An ordinary paint can with a plumbing connector soldered to
its bottom serves as both an expansion tank and a filter
spout on the "closed loop" of circulating antifreeze. The
system is filled with a 50/50 solution of water and
propylene glycol ... and propylene glycol (which is used to
winterize the plumbing fixtures in motor homes and camping
trailers) was chosen because it's non-toxic and will not
contaminate the Goodwin's household water supply if the
stack inside the system's exchanger tank ever develops a
leak.
The total cost of this solar water heating system (which
now heats most of the water used by a family of four) was
$173.04 ... and we'll put the rig up against manufactured
units costing anywhere from $500 to $1,500.
ANOTHER DESIGN
Nobody could have called us quitters if we'd stopped this
particular set of experiments right there.

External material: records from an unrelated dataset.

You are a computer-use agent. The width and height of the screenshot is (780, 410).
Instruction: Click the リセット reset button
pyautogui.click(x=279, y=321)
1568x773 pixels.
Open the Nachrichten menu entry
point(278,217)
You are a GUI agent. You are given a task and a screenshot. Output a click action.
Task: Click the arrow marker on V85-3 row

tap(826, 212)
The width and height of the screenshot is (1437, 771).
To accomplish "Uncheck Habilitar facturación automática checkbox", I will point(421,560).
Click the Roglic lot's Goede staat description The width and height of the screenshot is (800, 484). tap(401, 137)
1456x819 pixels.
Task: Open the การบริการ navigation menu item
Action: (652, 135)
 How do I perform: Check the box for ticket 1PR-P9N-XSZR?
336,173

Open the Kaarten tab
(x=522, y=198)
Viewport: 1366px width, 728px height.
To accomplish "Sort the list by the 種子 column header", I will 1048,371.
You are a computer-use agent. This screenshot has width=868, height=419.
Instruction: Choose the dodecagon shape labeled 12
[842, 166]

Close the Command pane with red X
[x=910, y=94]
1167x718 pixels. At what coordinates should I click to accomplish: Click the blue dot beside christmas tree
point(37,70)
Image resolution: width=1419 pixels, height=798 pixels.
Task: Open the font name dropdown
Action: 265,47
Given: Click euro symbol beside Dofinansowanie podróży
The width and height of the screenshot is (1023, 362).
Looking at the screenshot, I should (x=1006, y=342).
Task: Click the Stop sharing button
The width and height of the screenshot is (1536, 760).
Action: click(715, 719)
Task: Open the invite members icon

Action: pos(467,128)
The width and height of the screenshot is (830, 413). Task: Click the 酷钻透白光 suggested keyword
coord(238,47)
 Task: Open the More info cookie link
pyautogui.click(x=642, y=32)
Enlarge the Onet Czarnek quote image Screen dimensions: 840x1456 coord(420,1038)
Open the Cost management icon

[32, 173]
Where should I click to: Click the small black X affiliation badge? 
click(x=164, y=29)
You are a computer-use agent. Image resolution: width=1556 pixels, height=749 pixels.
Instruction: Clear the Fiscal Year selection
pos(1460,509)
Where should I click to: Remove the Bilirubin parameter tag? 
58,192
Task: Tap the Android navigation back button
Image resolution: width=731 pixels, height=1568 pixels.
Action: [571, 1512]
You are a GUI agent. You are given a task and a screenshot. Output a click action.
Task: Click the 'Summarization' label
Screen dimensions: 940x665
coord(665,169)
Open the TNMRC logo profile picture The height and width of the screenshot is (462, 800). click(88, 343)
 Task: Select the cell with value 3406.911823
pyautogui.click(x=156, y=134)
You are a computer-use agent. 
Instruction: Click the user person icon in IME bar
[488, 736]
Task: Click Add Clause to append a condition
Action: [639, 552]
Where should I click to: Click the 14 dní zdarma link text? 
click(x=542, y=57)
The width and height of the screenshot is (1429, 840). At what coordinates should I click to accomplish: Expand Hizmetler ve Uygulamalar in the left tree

But once we'd
gotten that far with an active solar water heater scrounged
up largely from recycled refrigerators and other salvaged
parts ... well, we'd begun asking ourselves why we couldn't
cobble together a passive system from mostly the same kind
of materials.
So MOTHER's Little Elves selected a relatively tall General
Electric fridge from her large stock of old freezers and
refrigerators (see sidebar) and removed its compressor,
heat exchanger coils, motor, and other hardware. Then they
stripped out all the unit's shelves and racks ... even its
lining and insulation (the insulation was carefully set
aside for later use). The lining—but not the
insulation—was also taken out of the reefer's door.